Today I wanted to clean my car out but it didn’t happen. I instead watched the baseball game and felt so sleepy afterwards. I don’t know why I have been getting these sleepy sessions after I have been up for a few hours. I did not have coffee today. I really need to get my car cleaned out so that I can get some money for it. It is a junk box right now as it hasn’t been running for over a year. It probably will, if you jump start it. I will try and do that tomorrow.
The Sox lost. I am not in a happy mood. I have not really been in a good mood even before they lost. I still have been dealing with the stupid menses today. I can’t believe I am going on week four of this crap. It is so bumming me out. FOUR fricken weeks of this shit. My migraine went away and now I think it is back again. I don’t know why I have a migraine. I haven’t really been out except in my back yard, where I finally had enough with bugs and came back inside. I hope that my blood pressure isn’t back to sky high because I stopped taking my blood pressure pill. I hated taking it. And my blood pressure has been perfect since I am no longer working so thought I would experiment and see if it goes up. I don’t know what it is, I lent my brother in law my blood pressure machine and have not received it back.
I really hope that the migraines are related to the whole menstrual cycle business. I can’t be getting migraines anymore. It will mean having to stay in dark places and stuff. I hate that, not that I like living in the “light” so to speak but protecting your eyes all the time from bright light is a hassle. I would have to wear shades all the time.
I have not showered today and don’t plan to. I do plan on brushing my teeth the next time I go to the bathroom. I at least have to do one of those things, if not both. Sometimes I am too nauseous to brush my teeth so I won’t do it. It’s a struggle.
I have not really done anything today except watch the ballgame. Foot is quiet for the moment. I am sure it will act up soon as I try and go to sleep. I have been so out of it, I haven’t even played my game in a couple days now. There are a couple of new missions and I just want to complete the “old new” missions first but no one is requesting the stuff that I need. It is getting annoying. But I have some new “friends” that play the game and are active so that is good. I’ll probably play later tonight before bed. I usually do.
So far my suicidality is ok. I don’t think I will have a “split” tonight. I have my therapy appointment tomorrow and I hope that my mother’s doctor’s appointment is after 2 pm.

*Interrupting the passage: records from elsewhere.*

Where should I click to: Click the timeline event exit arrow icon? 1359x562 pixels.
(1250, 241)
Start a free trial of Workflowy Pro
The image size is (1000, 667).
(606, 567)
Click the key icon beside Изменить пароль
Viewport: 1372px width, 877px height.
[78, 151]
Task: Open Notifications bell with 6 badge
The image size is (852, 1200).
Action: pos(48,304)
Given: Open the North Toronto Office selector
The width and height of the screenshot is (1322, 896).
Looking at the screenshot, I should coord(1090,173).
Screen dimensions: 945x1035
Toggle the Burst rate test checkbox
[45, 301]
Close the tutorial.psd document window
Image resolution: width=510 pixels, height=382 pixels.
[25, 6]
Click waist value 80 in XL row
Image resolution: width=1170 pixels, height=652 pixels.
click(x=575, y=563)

I am trying to get my sister’s car but it looks like she is driving her husband’s truck and I hate driving it because I am not used to it. I couldn’t stand driving the older vehicle because it just gave me anxiety. Now that they have a newer vehicle, I don’t want to drive it for fear of crashing it somehow. I am not good with backing it up as my judgment and peripheral vision is impaired at times, and is worse with a big vehicle. I don’t know if I will ever be able to drive an F150 truck like I hope I will but then if I ever do, I hope to have won the lottery!
I really hope that I can resolve some stuff this week with her because I really think that I am heading for a hospitalization. I just can’t deal with shit anymore and if that is the reason why I have been having these “splits”, then maybe going in the hospital is the best course. It dreads me to say that going is a pain in the butt but once I get my meds straightened out on the first day, I think it will be alright. I am willing to go without a phone and laptop for a few days, though I don’t know if I can manage without my phone being at my side. But then I have to worry about my mother and her diabetes spells. I hope that it won’t happen while I am away. I usually don’t call my mother while I am in the hospital. I never do. I don’t know why that is.